Hmm. what world would that be? Al Qaeda? Taliban? Al Shabab? Muslim Brotherhood? The self-isolated Muslim communities in Minnesota that give birth to Somali suicide bombers? The American shoe bomber, the Muslim shooter at Ft. Hood, the Christmas Eve bomber? The Muslim cells that have made London Earth Central for Islamic terrorism? The physical abuse of Egyptian and Iranian women whose heads are not sufficiently covered in public? The Muslims who stone and bury women alive, behead their wives and knife their daughters to death for "inappropriate" behavior? The Muslim world that denounces all of western science and declares the superiority of "Muslim science"? The mosques in Michigan, Virginia, Colorado and elsewhere getting money from the Muslim Brotherhood via innocent-sounding front groups?

SUPPLIED MATERIAL:
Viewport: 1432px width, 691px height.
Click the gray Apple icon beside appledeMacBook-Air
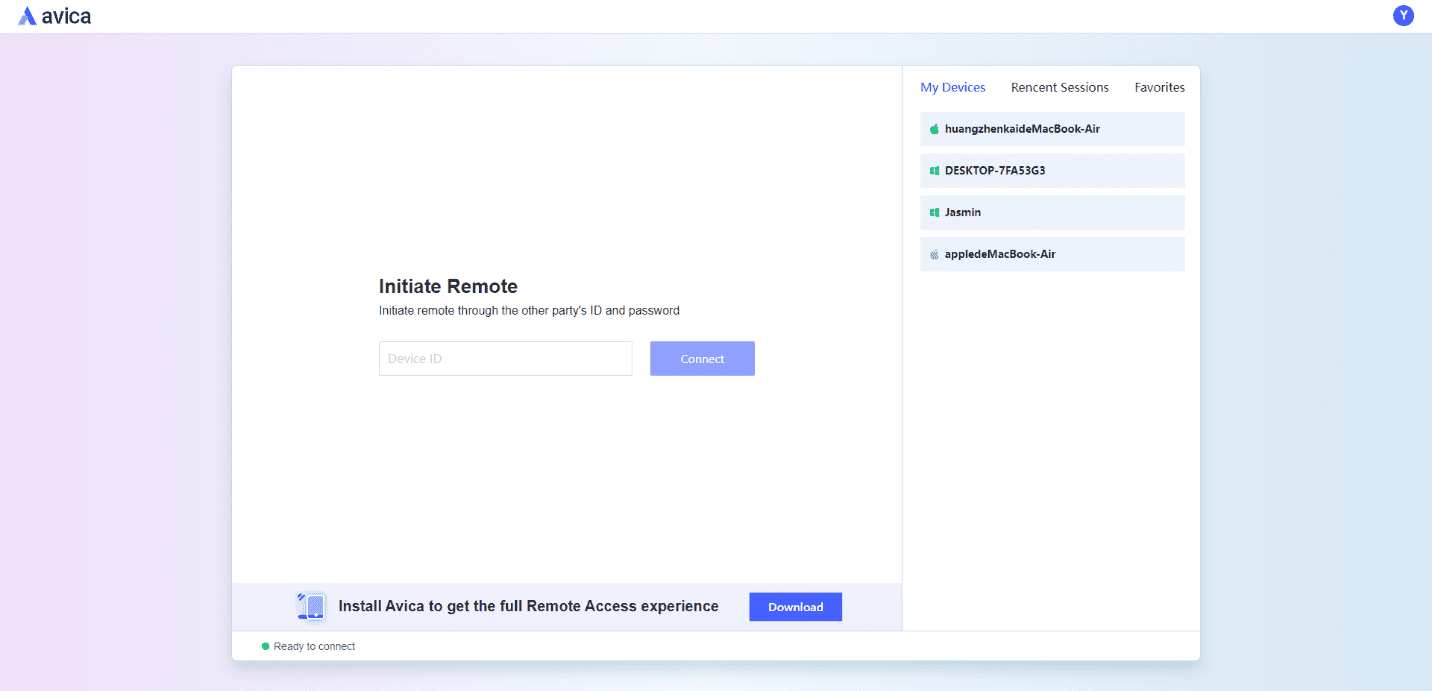click(934, 255)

THE TASK: Transcribe the passage on Islamic terrorism from "Hmm. what world" up to and including "innocent-sounding front groups?".

EXERCISE RESPONSE:
Hmm. what world would that be? Al Qaeda? Taliban? Al Shabab? Muslim Brotherhood? The self-isolated Muslim communities in Minnesota that give birth to Somali suicide bombers? The American shoe bomber, the Muslim shooter at Ft. Hood, the Christmas Eve bomber? The Muslim cells that have made London Earth Central for Islamic terrorism? The physical abuse of Egyptian and Iranian women whose heads are not sufficiently covered in public? The Muslims who stone and bury women alive, behead their wives and knife their daughters to death for "inappropriate" behavior? The Muslim world that denounces all of western science and declares the superiority of "Muslim science"? The mosques in Michigan, Virginia, Colorado and elsewhere getting money from the Muslim Brotherhood via innocent-sounding front groups?